Муми-папа тут же позабыл о своём недомогании. Его лапа осторожно поползла в сторону свитка. Он взглянул на хаттифнатов: те, как всегда, не сводили глаз с горизонта. Но вот берёста у него, он сжал лапу, медленно потянул свиток к себе. И в тот же миг почувствовал лёгкий удар электрического тока, не сильнее, чем от батарейки карманного фонарика. Хотя стрельнуло до самого затылка.
Муми-папа долго лежал неподвижно, стараясь успокоиться. Потом медленно развернул секретный документ. Обычная белая берёста. На ней — ни карты, где зарыты сокровища, ни шифра. Ничего.
Может, это такая визитная карточка, которую хаттифнат оставляет из вежливости для других хаттифнатов на каждом одиноком острове? Может, получая этот маленький разряд тока, хаттифнаты испытывают такое же тёплое дружеское чувство, как мы, когда открываем долгожданное письмо? Или, может быть, они умеют читать невидимый шрифт, недоступный пониманию обычных троллей? Разочарованный, Муми-папа скрутил свиток и поднял глаза.
Хаттифнаты спокойно наблюдали за ним. Муми-папа покраснел.
— Как-никак мы в одной лодке, — сказал он.
Папа не ожидал, что ему ответят. Он, как хаттифнаты, развёл лапами, беспомощно и сокрушённо, и вздохнул.
Ветер тихим воем отзывался в натянутых штагах. Море катило мимо них свои серые волны к самому краю света, и Муми-папа с грустью подумал: «Если это — разгульная жизнь, я лучше съем свою шляпу».
Острова бывают очень разные, но, если они достаточно малы и заброшены достаточно далеко в море, они непременно немного одиноки и печальны. Вокруг сменяются ветра, идёт на убыль жёлтая луна, чернеет по ночам море. Но сами острова неизменны, лишь хаттифнаты иногда приплывают к их берегам. Скалы, валуны, камни, забытые полоски земли — их и островами-то не назовёшь. Возможно, перед приходом дня они ныряют под воду и выныривают ночью, чтобы оглядеться по сторонам. Ведь мы так мало знаем. Хаттифнаты, с которыми плыл Муми-папа, останавливались на каждом таком островке. Где-то их поджидал небольшой берестяной свиток.
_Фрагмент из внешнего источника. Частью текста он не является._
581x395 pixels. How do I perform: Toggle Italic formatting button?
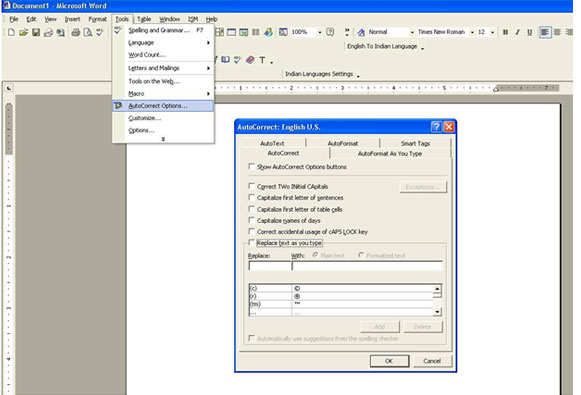[517, 32]
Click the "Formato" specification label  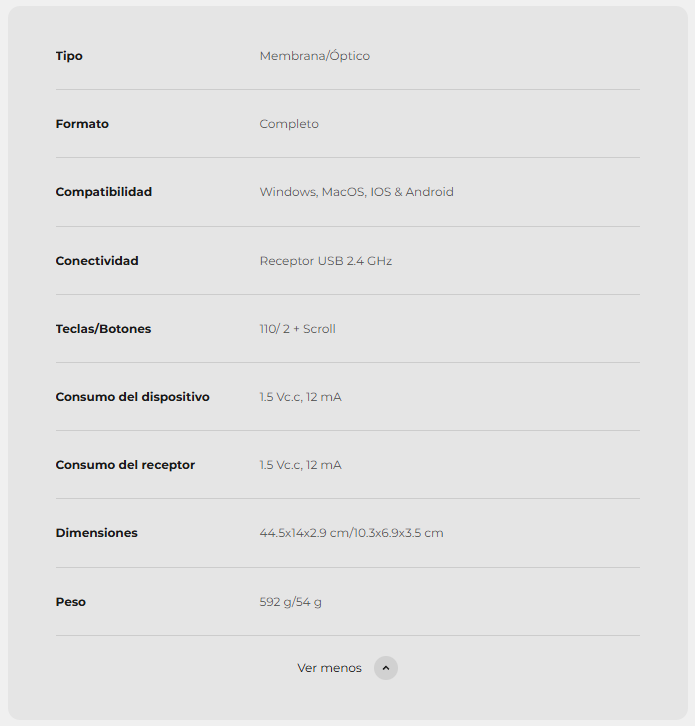pyautogui.click(x=82, y=124)
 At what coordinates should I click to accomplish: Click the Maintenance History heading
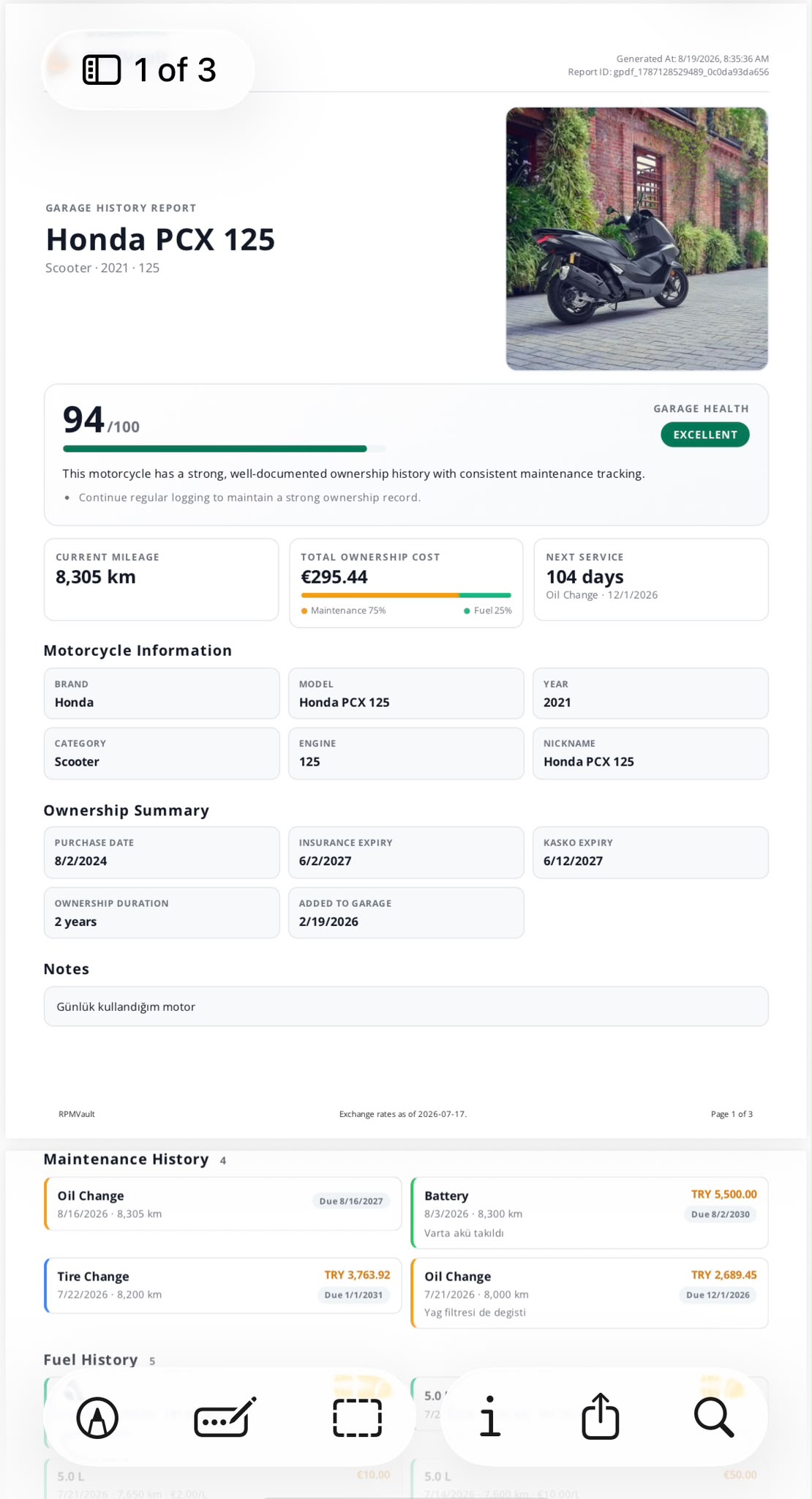point(126,1159)
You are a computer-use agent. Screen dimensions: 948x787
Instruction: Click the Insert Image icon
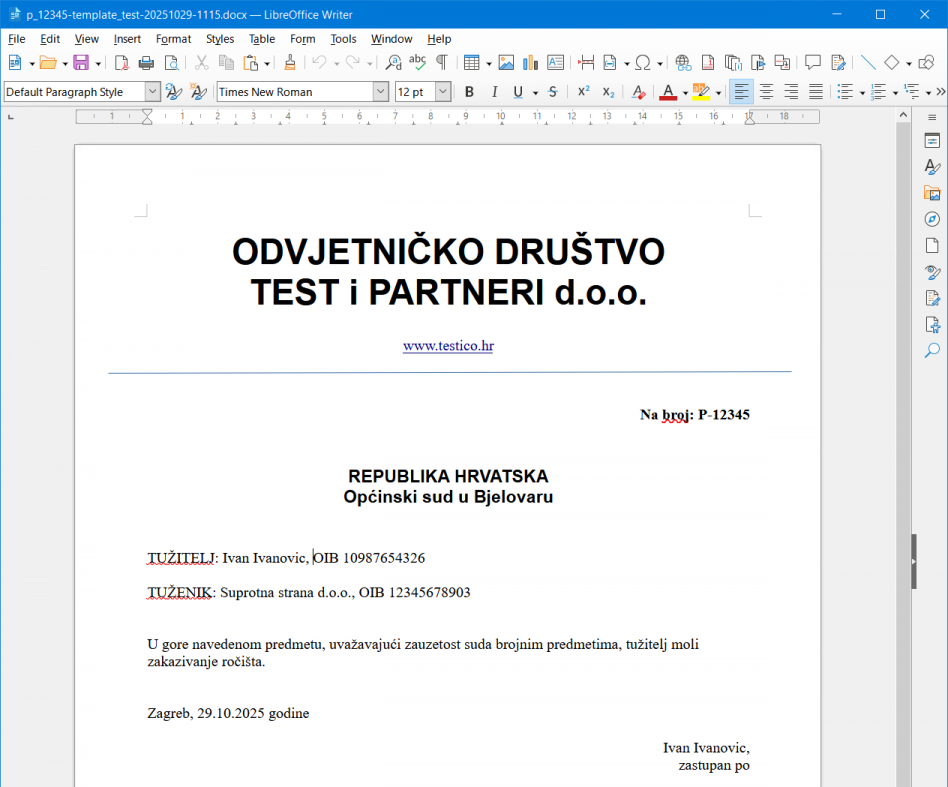point(506,63)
Где-то не поджидало ничего, и остров был гладкой тюленьей спиной, вокруг которой играли волны, или рваной скалой с высокими сугробами красных водорослей. Но везде, где бы хаттифнаты ни останавливались, на самой вершине острова они оставляли маленький белый свиток.
«Они одержимы какой-то идеей, — подумал папа. — Эта идея для них важнее всего остального. И я намерен следовать за ними, пока не узнаю, что́ это».
Красные пауки им больше не попадались, но, когда лодка причаливала, папа всё же оставался на борту. Потому что эти острова напомнили ему о других островах, оставшихся далеко позади, о семейных плаваниях и тенистых бухтах, о палатке и маслёнке, которую прятали под лодку, в тень, о стаканах сока на песке и плавках, разложенных на камне… Разумеется, он нисколько не скучал по этой уютной верандной жизни.
Это была просто мимолётная мысль, навеявшая грусть. Ерунда, которая больше не шла в расчёт.
Папа вообще теперь рассуждал иначе. Он всё реже вспоминал, что́ ему довелось повидать за свою привольную и кипучую жизнь, и столь же редко мечтал о том, что́ принесут ему грядущие дни.
Его мысли скользили вперёд, как лодка, без воспоминаний и надежд, как странствующие серые волны, которым не важно, доберутся они до горизонта или нет.
С хаттифнатами папа больше не заговаривал. Он вместе с ними глядел на море, его глаза, подобно их глазам, выцвели и отражали меняющийся цвет неба. И когда на горизонте попадались новые острова, папа не шевелился, разве что хвост легонько постукивал по настилу на дне лодки.
«Интересно, — как-то раз задумался папа, когда лодка скользила по бесконечной мёртвой зыби, — интересно, не становлюсь ли я сам похож на хаттифната?»